- [WORK TO COMPLETE]
Copy out every line of the data exactly.

· · · ·

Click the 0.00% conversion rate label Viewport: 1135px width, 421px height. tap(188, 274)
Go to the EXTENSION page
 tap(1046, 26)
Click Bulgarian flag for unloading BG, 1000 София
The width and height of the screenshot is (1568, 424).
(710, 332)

· · · ·

- [RESULT OF THE EXERCISE]
Click the 0.00% conversion rate label Viewport: 1135px width, 421px height. tap(188, 274)
Go to the EXTENSION page
 tap(1046, 26)
Click Bulgarian flag for unloading BG, 1000 София
The width and height of the screenshot is (1568, 424).
(710, 332)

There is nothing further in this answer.